What you will do. Leaving out every line before the one with "[Tülay Demirel] (183, 1399)", write out the rest of the records below exactly.
========================
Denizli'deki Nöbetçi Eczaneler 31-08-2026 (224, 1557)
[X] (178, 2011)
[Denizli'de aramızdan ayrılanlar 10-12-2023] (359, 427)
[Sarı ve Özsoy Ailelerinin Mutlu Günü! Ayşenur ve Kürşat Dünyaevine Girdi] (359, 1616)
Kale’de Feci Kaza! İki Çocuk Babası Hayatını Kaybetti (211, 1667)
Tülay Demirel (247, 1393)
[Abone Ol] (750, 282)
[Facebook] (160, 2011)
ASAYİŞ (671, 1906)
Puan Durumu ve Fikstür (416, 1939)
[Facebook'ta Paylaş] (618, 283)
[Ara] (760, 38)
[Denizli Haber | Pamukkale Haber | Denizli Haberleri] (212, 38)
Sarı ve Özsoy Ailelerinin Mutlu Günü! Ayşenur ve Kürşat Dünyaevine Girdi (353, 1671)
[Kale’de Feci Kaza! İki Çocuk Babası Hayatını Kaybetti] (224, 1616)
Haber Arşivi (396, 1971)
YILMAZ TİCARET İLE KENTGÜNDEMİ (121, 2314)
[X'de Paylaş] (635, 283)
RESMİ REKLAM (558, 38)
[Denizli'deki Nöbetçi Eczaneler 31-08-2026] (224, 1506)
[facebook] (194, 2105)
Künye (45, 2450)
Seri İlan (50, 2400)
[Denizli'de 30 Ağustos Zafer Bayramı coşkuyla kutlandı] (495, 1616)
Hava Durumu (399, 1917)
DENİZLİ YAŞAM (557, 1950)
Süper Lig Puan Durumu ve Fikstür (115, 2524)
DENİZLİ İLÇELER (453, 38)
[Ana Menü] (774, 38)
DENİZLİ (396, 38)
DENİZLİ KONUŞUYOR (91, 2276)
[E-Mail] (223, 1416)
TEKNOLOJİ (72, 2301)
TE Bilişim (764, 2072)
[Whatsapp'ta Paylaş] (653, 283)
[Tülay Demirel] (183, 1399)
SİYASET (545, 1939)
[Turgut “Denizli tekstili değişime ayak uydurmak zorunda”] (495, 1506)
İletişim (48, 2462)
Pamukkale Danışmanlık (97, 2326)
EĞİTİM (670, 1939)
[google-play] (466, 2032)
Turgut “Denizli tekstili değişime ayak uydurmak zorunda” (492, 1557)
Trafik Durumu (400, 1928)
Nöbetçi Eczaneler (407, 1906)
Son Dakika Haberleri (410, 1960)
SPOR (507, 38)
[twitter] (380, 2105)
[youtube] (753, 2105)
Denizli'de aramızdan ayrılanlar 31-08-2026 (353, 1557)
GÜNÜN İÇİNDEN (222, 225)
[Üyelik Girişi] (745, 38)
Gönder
========================
Your response.
[Tülay Demirel] (183, 1399)
SİYASET (545, 1939)
[Turgut “Denizli tekstili değişime ayak uydurmak zorunda”] (495, 1506)
İletişim (48, 2462)
Pamukkale Danışmanlık (97, 2326)
EĞİTİM (670, 1939)
[google-play] (466, 2032)
Turgut “Denizli tekstili değişime ayak uydurmak zorunda” (492, 1557)
Trafik Durumu (400, 1928)
Nöbetçi Eczaneler (407, 1906)
Son Dakika Haberleri (410, 1960)
SPOR (507, 38)
[twitter] (380, 2105)
[youtube] (753, 2105)
Denizli'de aramızdan ayrılanlar 31-08-2026 (353, 1557)
GÜNÜN İÇİNDEN (222, 225)
[Üyelik Girişi] (745, 38)
Gönder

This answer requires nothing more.